2009 German children's television series

Kikaninchen (Original: KiKANiNCHEN) is a German TV show broadcast on KiKa. The show is targeted toward children between three and six years of age.

==Television show==
The show is named after its main character, the Kikaninchen, a 3D model of a blue bunny that can talk, voiced by Maximiliane Häcke. The name is a play on words using name of the TV network, KiKa, and the German word for bunny, Kaninchen. Since the creation of the show, Kikaninchen has been hosted by Christian, played by Christian Bahrmann. Since 2012, the character Jule has been played by Julia Becker with Anni, voiced by Stefanie Bock, joining as a co-host in 2014.

KiKa has broadcast the show weekly from Monday to Friday since 5 October 2009. Originally, the show ran from 6:50 a.m. to 10:25 a.m. After 6 October 2014, it was televised from 6:10 a.m onwards. On 5 February 2018 the show moved its segment Vorschulstrecke 10 minutes forward and has since broadcast from 6.00 a.m. to 10.15 a.m. In this segment, the Kikaninchen guides the audience through different pre-school programs, including children’s series like Au Schwarte!, Die Sendung mit dem Elefanten (The Program with the Elephant) and Kleine Prinzessin (Little Princess). Sequences with the Kikaninchen are between one and three minutes long. These sequences cost €18,600 on average.

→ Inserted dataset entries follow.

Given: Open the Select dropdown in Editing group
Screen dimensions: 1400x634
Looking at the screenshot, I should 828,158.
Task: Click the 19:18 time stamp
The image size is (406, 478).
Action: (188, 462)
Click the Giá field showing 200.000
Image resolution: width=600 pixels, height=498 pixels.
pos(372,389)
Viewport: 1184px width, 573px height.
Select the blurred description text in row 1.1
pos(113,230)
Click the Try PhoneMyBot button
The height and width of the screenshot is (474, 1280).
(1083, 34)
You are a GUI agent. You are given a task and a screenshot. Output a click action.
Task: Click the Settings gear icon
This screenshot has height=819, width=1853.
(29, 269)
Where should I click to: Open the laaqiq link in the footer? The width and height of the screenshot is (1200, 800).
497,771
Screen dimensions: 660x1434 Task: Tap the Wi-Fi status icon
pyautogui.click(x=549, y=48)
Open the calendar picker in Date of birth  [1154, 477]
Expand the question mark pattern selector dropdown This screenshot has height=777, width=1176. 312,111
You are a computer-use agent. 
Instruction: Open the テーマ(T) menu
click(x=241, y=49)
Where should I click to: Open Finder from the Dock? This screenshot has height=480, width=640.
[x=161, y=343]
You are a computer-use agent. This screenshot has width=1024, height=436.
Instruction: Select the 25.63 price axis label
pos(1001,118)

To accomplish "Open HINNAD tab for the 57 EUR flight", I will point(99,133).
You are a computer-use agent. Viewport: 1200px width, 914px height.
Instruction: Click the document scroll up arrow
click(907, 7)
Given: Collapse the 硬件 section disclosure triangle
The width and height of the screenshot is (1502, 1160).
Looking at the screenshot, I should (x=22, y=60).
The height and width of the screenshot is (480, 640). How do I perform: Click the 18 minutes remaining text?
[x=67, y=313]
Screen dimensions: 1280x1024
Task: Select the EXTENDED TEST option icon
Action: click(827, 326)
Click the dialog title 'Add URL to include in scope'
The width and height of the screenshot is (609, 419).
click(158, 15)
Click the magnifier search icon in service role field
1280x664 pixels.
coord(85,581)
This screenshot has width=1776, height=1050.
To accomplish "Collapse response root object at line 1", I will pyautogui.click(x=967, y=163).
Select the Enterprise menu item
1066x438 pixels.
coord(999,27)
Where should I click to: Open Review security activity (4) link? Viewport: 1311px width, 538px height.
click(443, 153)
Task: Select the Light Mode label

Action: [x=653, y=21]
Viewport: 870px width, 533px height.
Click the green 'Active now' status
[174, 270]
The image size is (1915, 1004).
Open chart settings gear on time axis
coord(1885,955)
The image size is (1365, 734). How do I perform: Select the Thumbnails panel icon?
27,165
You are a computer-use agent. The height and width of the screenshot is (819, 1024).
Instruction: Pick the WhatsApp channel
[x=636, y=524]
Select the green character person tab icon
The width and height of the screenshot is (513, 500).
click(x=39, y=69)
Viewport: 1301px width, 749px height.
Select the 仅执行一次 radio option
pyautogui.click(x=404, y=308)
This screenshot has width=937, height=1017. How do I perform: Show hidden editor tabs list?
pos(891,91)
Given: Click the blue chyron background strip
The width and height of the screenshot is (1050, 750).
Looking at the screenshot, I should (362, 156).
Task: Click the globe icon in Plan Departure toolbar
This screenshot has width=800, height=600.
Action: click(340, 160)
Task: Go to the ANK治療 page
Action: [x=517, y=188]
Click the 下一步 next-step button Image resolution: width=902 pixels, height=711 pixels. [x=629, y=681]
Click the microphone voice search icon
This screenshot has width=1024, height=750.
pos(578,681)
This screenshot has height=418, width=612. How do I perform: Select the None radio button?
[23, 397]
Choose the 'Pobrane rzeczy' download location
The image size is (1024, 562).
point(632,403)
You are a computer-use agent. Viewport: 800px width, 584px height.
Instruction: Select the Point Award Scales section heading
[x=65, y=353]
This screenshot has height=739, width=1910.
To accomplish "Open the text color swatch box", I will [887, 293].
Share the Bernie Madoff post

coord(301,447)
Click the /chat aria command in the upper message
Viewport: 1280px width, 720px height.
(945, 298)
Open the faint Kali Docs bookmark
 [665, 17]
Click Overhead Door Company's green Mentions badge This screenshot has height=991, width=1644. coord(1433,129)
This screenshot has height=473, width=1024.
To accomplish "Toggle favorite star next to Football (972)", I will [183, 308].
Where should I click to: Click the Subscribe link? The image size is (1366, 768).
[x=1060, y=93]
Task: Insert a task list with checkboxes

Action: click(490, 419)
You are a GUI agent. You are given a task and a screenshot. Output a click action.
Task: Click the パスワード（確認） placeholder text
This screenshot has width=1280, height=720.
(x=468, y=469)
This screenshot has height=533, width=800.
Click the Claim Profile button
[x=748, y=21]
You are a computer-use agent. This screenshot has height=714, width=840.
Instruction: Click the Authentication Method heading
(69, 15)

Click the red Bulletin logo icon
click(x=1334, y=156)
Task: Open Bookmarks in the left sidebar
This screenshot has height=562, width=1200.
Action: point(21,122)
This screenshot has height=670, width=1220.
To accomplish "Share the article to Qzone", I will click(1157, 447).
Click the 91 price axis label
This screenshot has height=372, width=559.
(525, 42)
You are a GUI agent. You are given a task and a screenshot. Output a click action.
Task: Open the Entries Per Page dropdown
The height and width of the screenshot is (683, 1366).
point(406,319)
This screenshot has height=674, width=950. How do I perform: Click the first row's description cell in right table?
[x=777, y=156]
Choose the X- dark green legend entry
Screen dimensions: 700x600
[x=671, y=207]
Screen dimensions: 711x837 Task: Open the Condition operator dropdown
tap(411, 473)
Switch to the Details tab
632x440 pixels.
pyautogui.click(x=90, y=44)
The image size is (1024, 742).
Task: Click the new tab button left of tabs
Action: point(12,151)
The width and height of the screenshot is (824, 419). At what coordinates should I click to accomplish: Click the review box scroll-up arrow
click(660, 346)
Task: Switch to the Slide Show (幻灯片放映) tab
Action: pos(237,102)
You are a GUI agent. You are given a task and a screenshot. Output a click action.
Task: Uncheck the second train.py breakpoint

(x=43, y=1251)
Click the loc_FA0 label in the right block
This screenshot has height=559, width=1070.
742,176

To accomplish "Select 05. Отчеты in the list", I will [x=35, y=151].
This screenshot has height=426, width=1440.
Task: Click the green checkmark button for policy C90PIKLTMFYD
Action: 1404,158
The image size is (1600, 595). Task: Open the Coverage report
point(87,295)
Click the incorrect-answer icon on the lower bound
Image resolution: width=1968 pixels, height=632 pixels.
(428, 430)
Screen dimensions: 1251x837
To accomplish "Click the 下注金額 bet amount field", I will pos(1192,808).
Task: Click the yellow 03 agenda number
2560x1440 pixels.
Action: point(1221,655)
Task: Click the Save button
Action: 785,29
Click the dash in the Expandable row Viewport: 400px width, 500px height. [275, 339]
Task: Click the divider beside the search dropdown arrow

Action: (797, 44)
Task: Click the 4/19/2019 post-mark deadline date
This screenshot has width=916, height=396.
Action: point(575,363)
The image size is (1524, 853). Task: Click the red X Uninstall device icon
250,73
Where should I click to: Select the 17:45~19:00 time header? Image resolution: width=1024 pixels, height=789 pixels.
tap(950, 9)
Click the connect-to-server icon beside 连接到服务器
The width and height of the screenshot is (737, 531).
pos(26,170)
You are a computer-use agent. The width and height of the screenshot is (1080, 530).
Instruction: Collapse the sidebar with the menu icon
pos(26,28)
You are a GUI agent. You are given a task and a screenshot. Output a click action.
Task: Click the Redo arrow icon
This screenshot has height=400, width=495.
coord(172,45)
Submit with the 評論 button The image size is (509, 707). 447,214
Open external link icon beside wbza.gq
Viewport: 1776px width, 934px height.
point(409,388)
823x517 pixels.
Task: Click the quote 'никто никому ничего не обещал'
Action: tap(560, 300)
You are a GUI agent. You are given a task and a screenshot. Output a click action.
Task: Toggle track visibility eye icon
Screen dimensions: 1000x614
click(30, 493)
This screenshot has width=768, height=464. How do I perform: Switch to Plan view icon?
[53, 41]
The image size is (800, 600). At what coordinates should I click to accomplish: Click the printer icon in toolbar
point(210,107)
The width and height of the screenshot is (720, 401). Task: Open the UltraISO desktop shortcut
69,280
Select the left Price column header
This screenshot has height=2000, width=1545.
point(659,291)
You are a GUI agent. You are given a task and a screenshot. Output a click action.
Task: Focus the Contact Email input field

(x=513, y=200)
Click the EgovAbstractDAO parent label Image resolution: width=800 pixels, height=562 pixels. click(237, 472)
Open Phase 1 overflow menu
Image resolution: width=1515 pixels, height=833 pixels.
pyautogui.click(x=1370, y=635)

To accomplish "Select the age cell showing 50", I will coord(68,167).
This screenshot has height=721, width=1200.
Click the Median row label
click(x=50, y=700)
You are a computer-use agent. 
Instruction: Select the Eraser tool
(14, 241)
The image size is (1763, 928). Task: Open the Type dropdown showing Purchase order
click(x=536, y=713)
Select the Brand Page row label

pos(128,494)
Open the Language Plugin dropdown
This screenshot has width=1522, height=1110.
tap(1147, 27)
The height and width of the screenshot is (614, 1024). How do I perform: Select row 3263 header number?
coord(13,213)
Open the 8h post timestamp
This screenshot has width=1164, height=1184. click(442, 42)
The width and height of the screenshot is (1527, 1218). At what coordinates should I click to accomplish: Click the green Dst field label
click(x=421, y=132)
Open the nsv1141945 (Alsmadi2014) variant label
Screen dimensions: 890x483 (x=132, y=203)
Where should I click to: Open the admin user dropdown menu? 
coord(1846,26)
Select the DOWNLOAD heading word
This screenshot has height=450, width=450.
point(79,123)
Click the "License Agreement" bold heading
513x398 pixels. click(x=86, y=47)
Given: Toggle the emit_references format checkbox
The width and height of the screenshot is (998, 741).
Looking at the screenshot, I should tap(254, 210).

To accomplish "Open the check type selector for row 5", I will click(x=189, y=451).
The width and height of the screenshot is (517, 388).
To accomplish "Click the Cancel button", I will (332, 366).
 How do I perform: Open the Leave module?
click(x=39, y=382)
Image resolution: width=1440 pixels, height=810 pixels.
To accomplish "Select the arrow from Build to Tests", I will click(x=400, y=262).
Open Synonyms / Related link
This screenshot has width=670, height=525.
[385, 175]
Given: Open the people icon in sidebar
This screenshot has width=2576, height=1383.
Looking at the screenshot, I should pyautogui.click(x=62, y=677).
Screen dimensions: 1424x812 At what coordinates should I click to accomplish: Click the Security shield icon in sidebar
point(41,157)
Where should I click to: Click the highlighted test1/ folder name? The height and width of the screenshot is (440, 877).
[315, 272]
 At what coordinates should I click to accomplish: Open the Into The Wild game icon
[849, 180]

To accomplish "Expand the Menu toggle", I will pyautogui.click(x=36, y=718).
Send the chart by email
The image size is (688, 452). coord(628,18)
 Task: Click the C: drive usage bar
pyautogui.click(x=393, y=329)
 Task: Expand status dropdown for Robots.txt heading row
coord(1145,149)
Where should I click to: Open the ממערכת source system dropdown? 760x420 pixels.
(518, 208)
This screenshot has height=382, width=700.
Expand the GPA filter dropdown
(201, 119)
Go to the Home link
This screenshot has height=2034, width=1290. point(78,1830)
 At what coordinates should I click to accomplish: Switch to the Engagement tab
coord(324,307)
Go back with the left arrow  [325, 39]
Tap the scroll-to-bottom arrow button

Kikaninchen is produced by Studio.TV.Film GmbH in collaboration with KiKA and represents a combination of Computer-generated imagery, real film sequences, and animation. Patrick Schlosser, Ute Hilgefort, and Manuela Stacke direct the television show. The producers are Katrin Grondahl and Helga Löbel. The voice actor for the role of Kikaninchen is Maximiliane Häcke. Since 7 November 2022 the stories take place in a three-dimensional setting. In this process, the Kikaninchen figure is not added later, but instead embodied by the actress Naemi Simon using motion capture. The Kikaninchen is also present at children's events in mascot form, alongside other beloved KiKa mascots.

== Other media ==

The TV show has a webpage targeted towards preschool children. It contains every TV broadcast on Kikaninchen and offers colouring pages and games for each episode. Additionally, it provides videos of the Kikaninchen, his friend Christian, and of some other shows. Episodes in regional languages are also available. The approval of the webpage format by the MDR-Funkrat (Mittel-deutscher Rundfunk, the internal body in charge of creating television and radio programmes as well as web pages) led to disagreements within RTL, since the webpage represents a competition for the lucrative TOGGOLINO-CLUB by Super RTL.

Since 6 December 2017 a Kikaninchen app has been available for Android and iOS, and a Kikaninchen YouTube channel was launched in 2023.

== Awards ==

- Germany: Golden record in the category KIDS
  - 1× Platinum for the video album Komm mit in meine Welt! Die Kikaninchen-DVD 1 (2015)
  - 1× Gold for the video album Ich mache gern Quatsch – Die Kikaninchen DVD 2 (2016)
- Seal of approval for digital children's media Seitenstark in 2022 for the webpage kikaninchen.de, awarded by the Seitenstark association and the Federal Ministry of Family Affairs, Senior Citizens, Women and Youth.